Bug 1715254

Summary: [Fix Proposal] Add nofile ulimit to default docker daemon options
Product: [Fedora] Fedora Reporter: Nicolas MURE <nm2107>
Component: moby-engineAssignee: Olivier Lemasle <o.lemasle>
Status: CLOSED ERRATA QA Contact: Fedora Extras Quality Assurance <extras-qa>
Severity: unspecified Docs Contact:
Priority: unspecified    
Version: 30CC: dennyvatwork, fedora.dm0, fedora, o.lemasle
Target Milestone: ---   
Target Release: ---   
Hardware: x86_64   
OS: Linux   
Whiteboard:
Fixed In Version: moby-engine-18.09.7-4.ce.git2d0083d.fc30 Doc Type: If docs needed, set a value
Doc Text:
Story Points: ---
Clone Of: Environment:
Last Closed: 2020-03-09 02:27:42 UTC Type: Bug
Regression: --- Mount Type: ---
Documentation: --- CRM:
Verified Versions: Category: ---
oVirt Team: --- RHEL 7.3 requirements from Atomic Host:
Cloudforms Team: --- Target Upstream Version:
Embargoed:

Description Nicolas MURE 2019-05-29 23:35:16 UTC
Description of problem:

When installing the moby-engine package on a fresh fedora 30 machine, some of my docker images could not build anymore (`debian:jessie` based).

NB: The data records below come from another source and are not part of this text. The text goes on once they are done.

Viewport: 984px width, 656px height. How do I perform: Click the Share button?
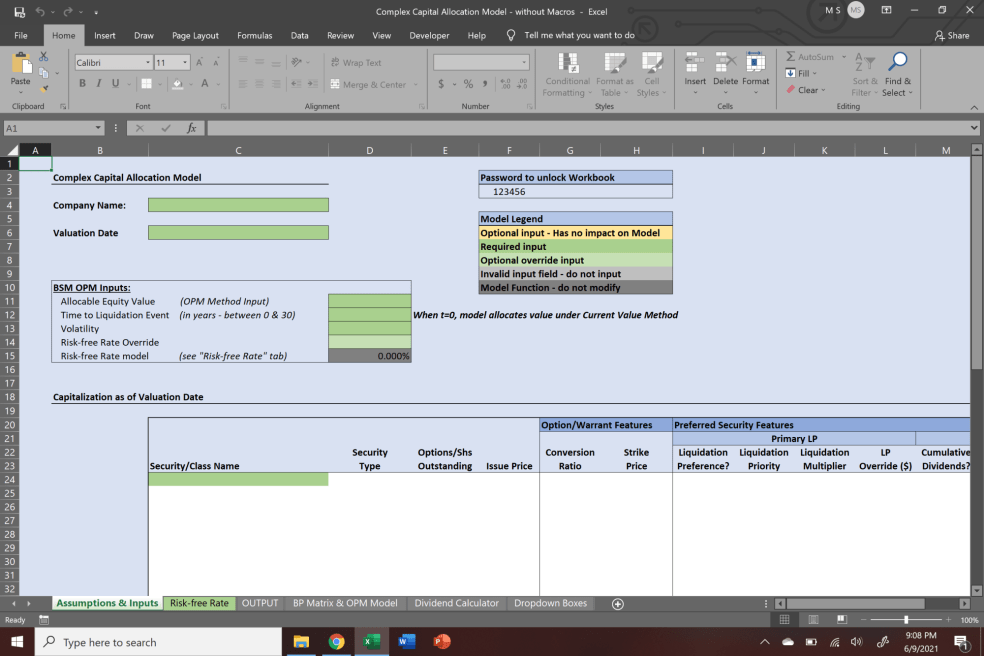coord(951,35)
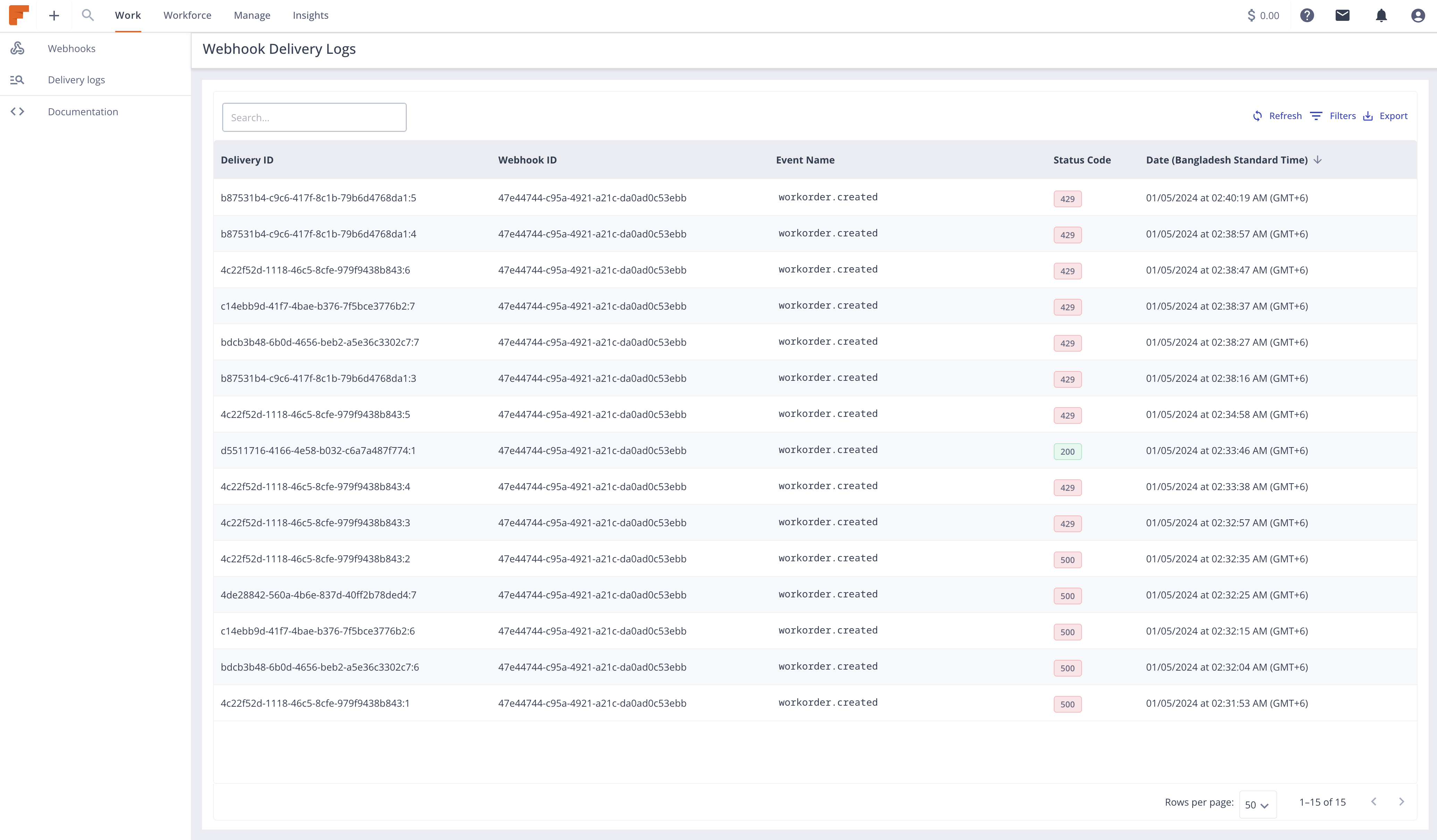Open the mail envelope icon

1343,15
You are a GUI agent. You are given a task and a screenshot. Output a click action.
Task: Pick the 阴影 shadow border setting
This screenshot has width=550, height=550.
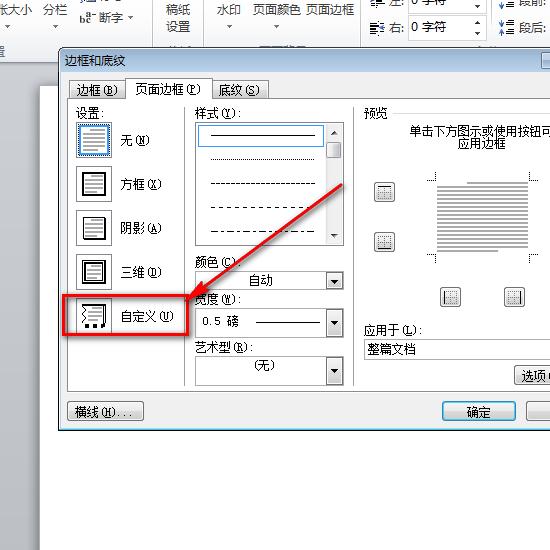pos(94,228)

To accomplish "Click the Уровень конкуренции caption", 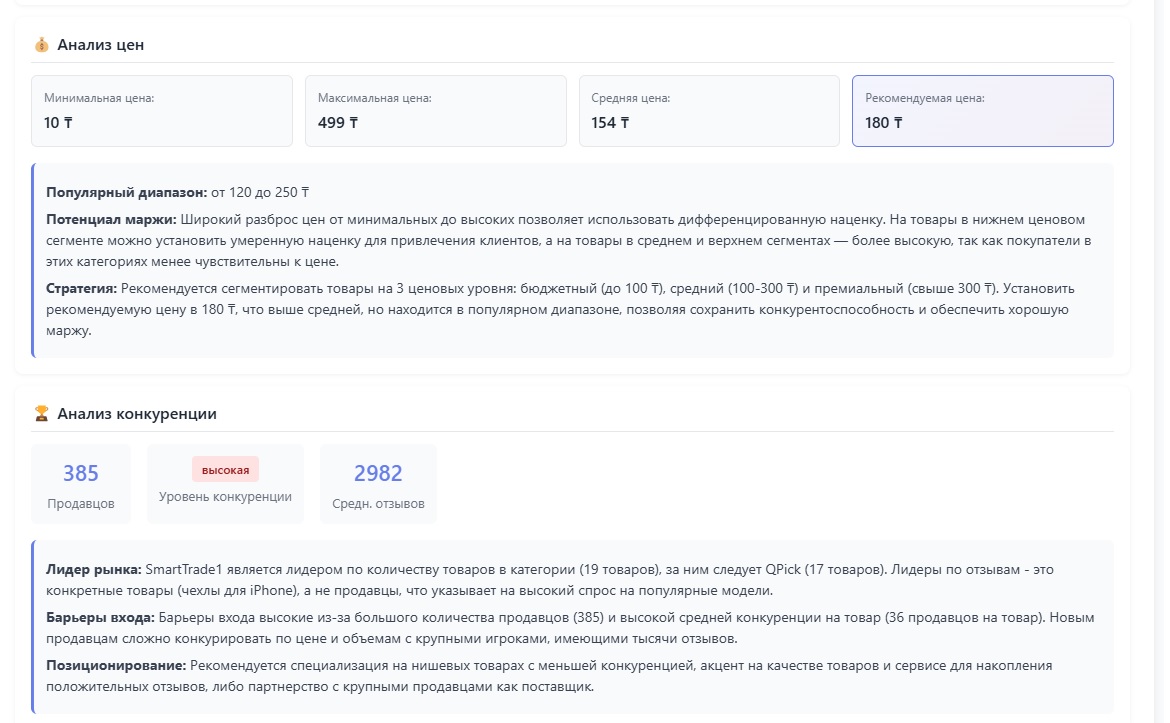I will tap(225, 497).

The `apt-get update` command was hanging. I first thought about a network issue but I was able to ping the outside world.

After `strace`ing the process (like explained in [1]), I saw the similar error than in [2], which was solved by setting a number of opened files limit.

Would you be interested by adding the following to the default daemon `OPTIONS` [3] ?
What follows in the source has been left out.